Can machines be creative? Can AI be an artist? Do we want to reserve the domain of being an artist and being creative for humans alone? (Here, I am putting aside the other debates about non-human creativity).
As a 2024 begins, I expect to see more of articles such as this recent one in the New York Times that complicates easy categorizations and divisions. Certainly, artificial intelligence in the creative realms, from literature to filmmaking to music and to visual art, are creating numerous debates about creativity and creative livelihoods, including the very real economic debates about intellectual property.
As the article explains,
“Some regard artificial intelligence as a powerful and innovative tool that can steer them in weird and wonderful directions. Others express outrage that A.I. is scraping their work from the internet to train systems without permission, compensation or credit.”
Yet, beyond this binary, we are witnessing the accelerated transformations of how we, as humans, imagine creativity and other domains that we might assume are strictly human, such as for example, curiosity, and critical thinking, and thus relatedly, how we are and we will think, learn, represent and imagine.
Human artists, such as the artist, Alexander Reben, hired to be an Artist-in-Residence at Open AI, as the article details, are reinventing their metier through and with the use of various artificial intelligence technologies, such as DALL-E. Moreover, such tools, with the ever-increasing sophistication of prompts, can generate complex and customized visual imageries. While this threatens the always-threatened domain of being compensated fairly for creative work, a cultural and social challenge that was featured in the recent Hollywood strike over, in part, the increasing use of AI tools to write film scripts, it also emphasizes to me that our unfolding world will increasingly involve tense and nuanced relationships of collaborations, of labouring with, non-human, machine technologies that also have the potential, to augment our human abilities, including creativity and artistic skill.

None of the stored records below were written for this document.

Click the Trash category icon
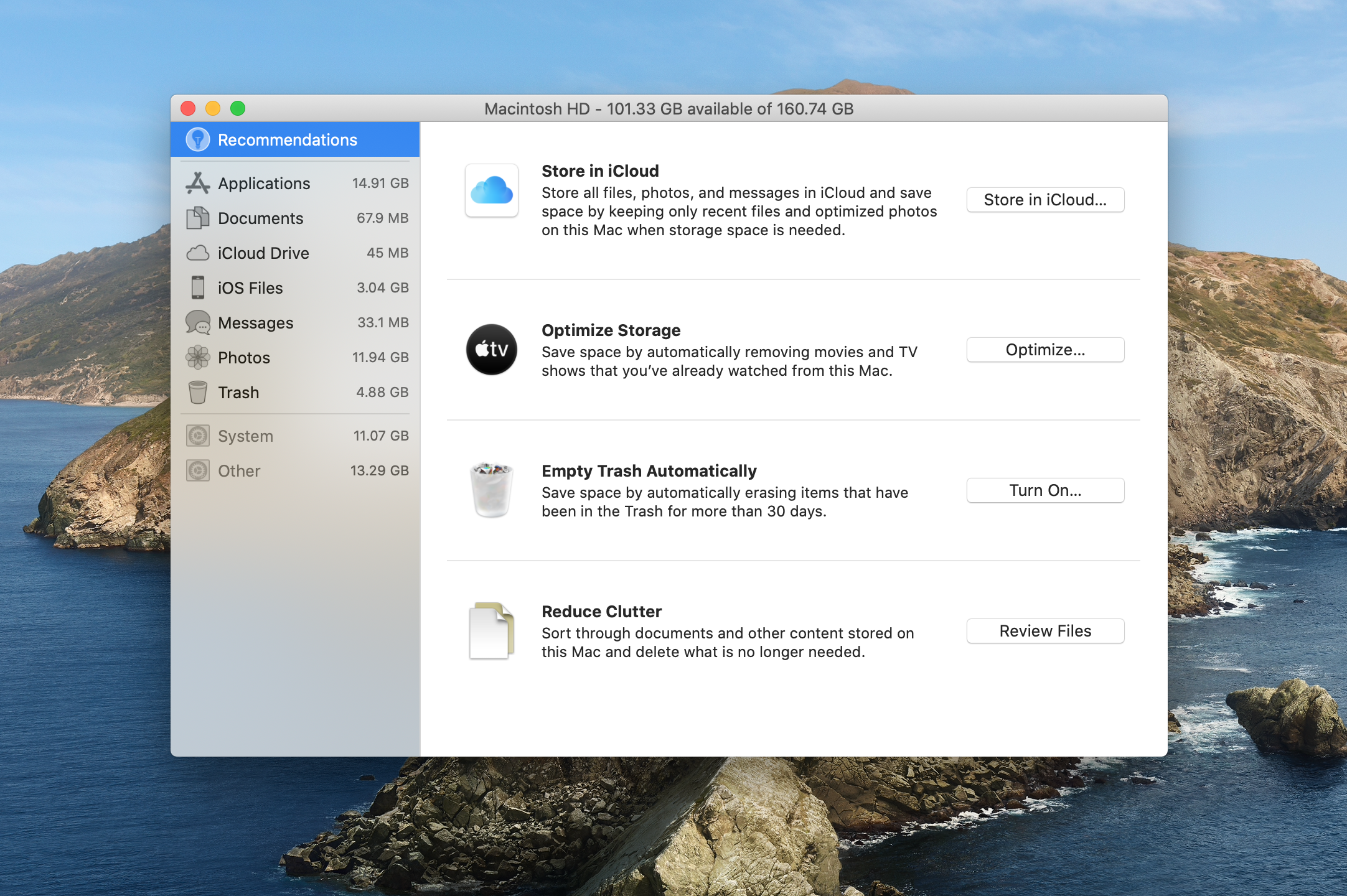The image size is (1347, 896). [x=198, y=392]
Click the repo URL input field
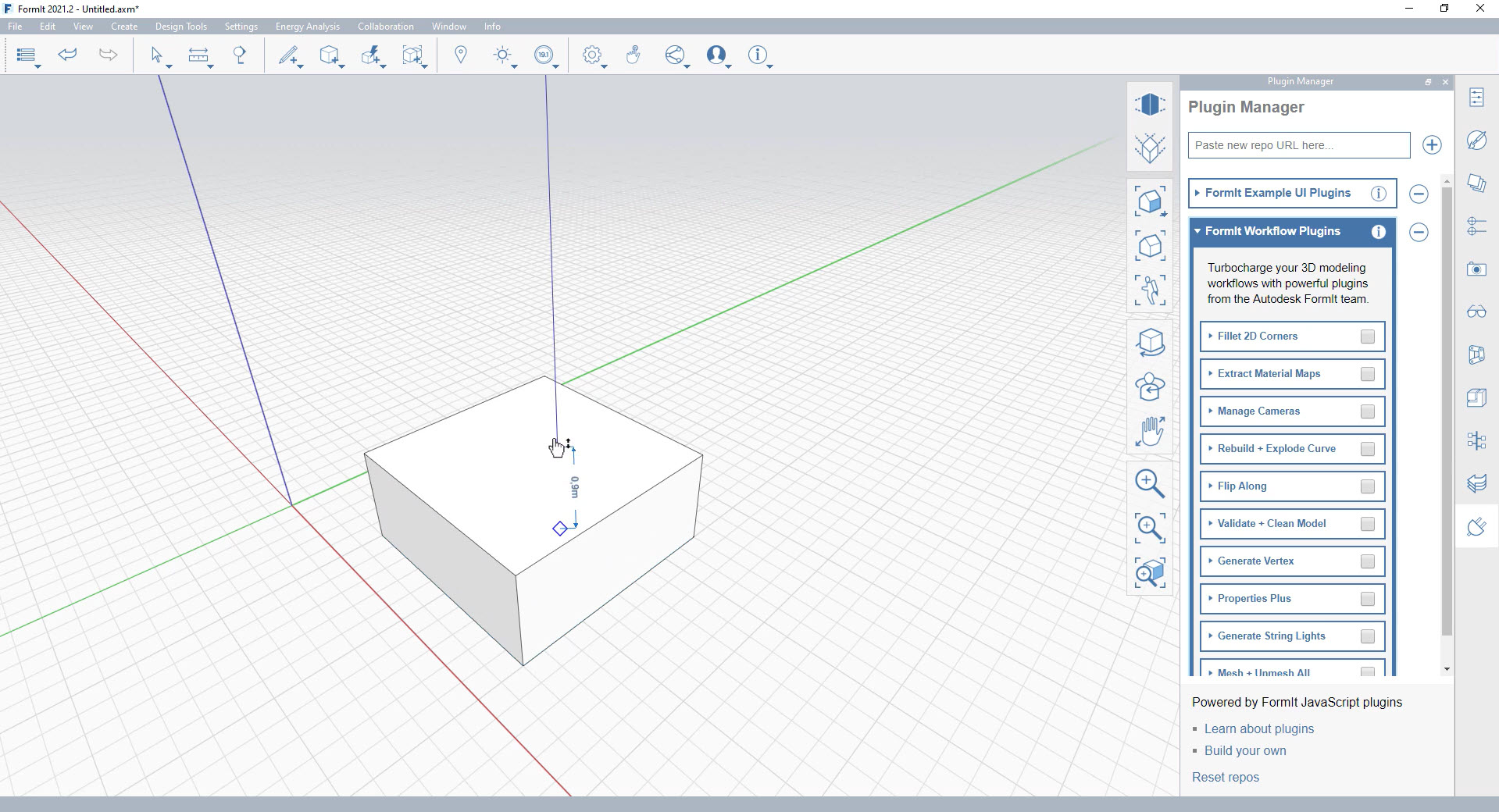 [1298, 145]
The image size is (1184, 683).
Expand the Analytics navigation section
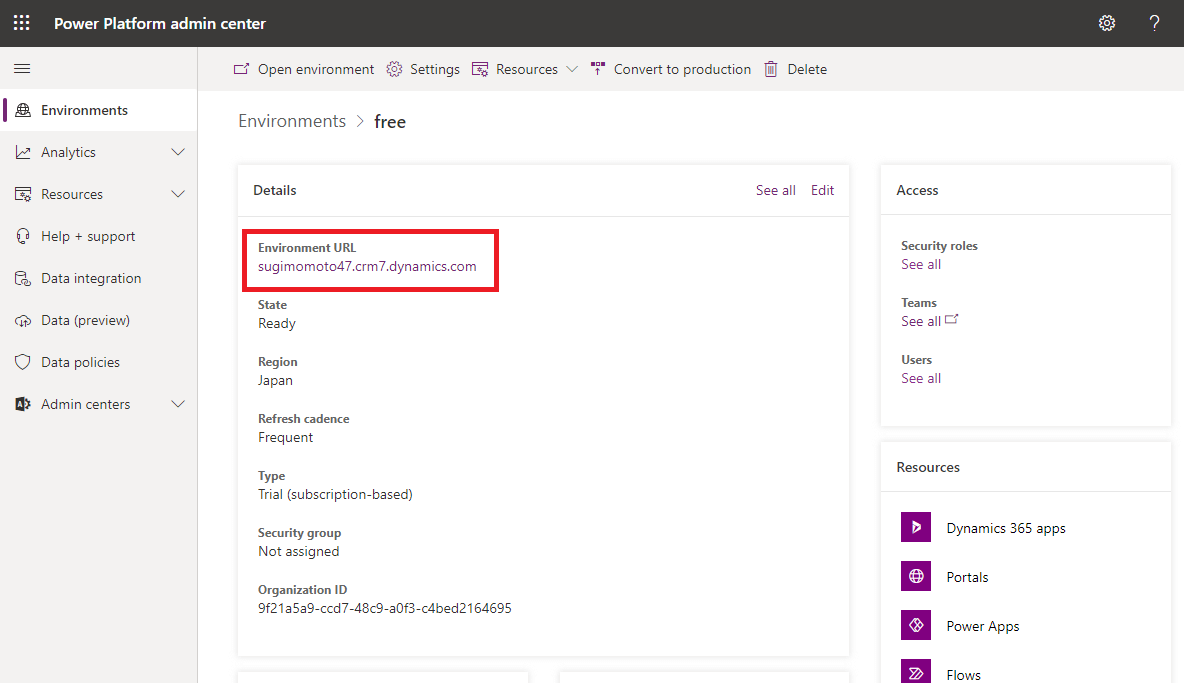(178, 152)
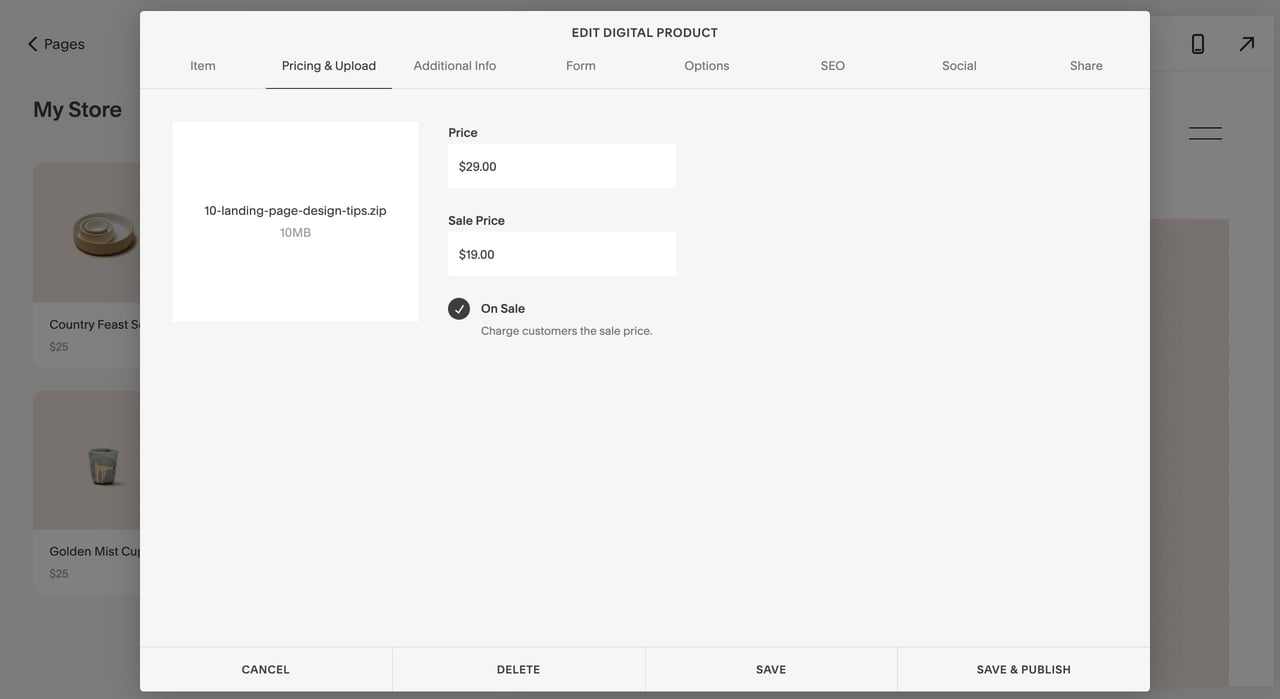Screen dimensions: 1280x699
Task: Switch to the Share tab
Action: point(1085,65)
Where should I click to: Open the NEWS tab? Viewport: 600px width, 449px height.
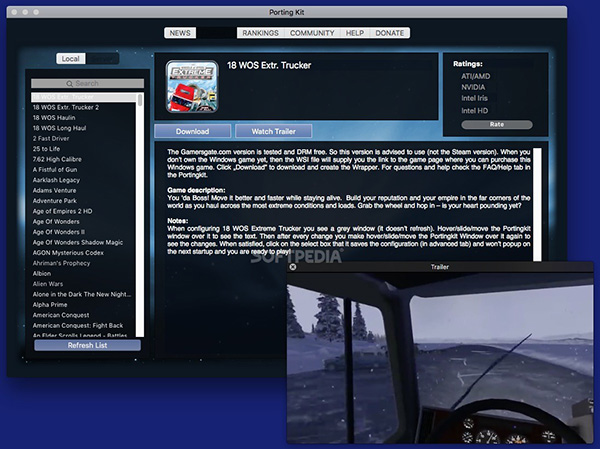pyautogui.click(x=180, y=33)
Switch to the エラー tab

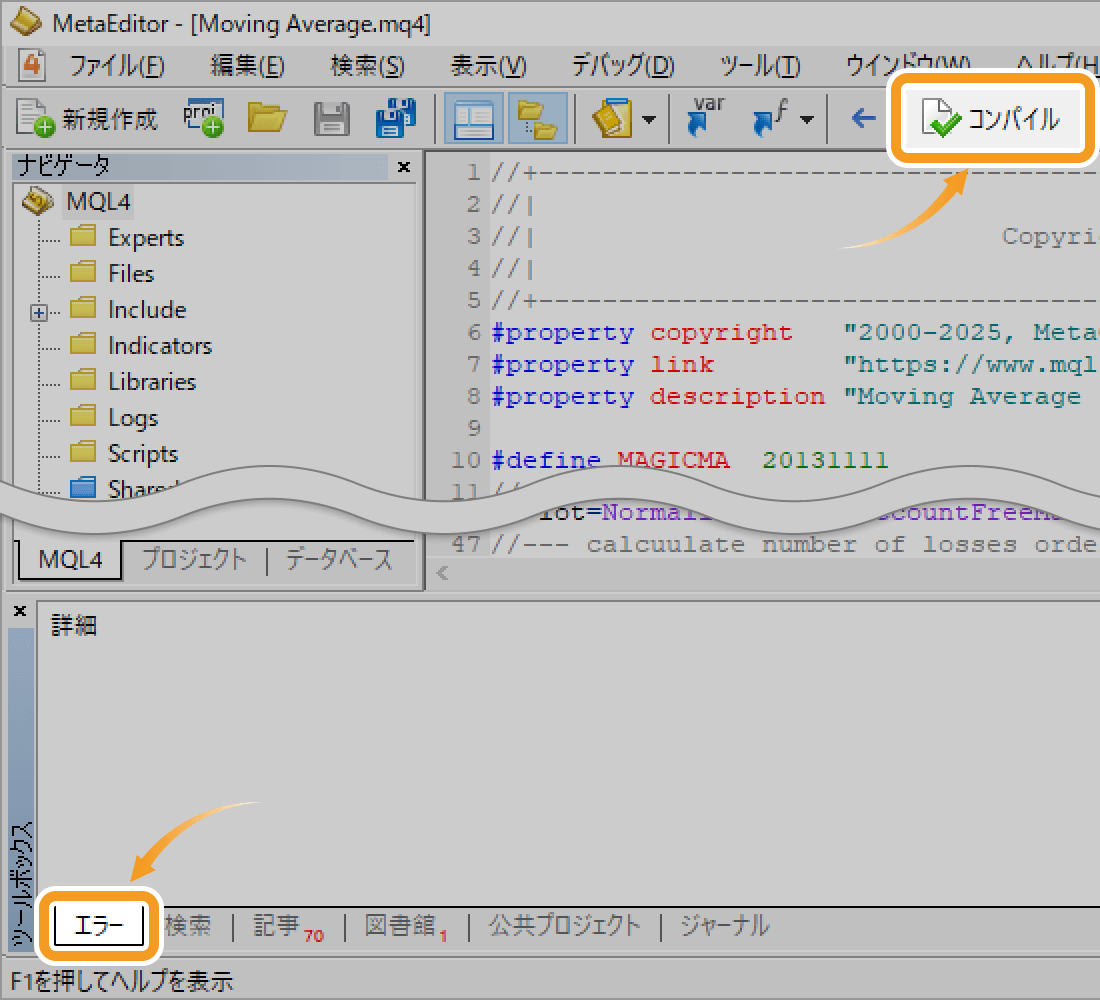tap(100, 926)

This was argued in a rather prescient 2018 HBR article on “Collaborative Intelligence,” https://hbr.org/2018/07/collaborative-intelligence-humans-and-ai-are-joining-forces. That article focused more on the benefits of business, such as efficiencies of scale, customization and personalization and flexibility. Yet, as AI such as ChatGPT and DALL-E further encroach on the creative and cognitive dimensions of human endeavours, we need to also ask ourselves, how can we, as humans, use technologies to not only save time (and money), but to explore and expand our own creative potential? What would the impact be in our personal and professional lives?
That possibility may not only generate new artistry and invention, but also, potentially, new senses of what may be possibly be able to do that may not have seem possible before.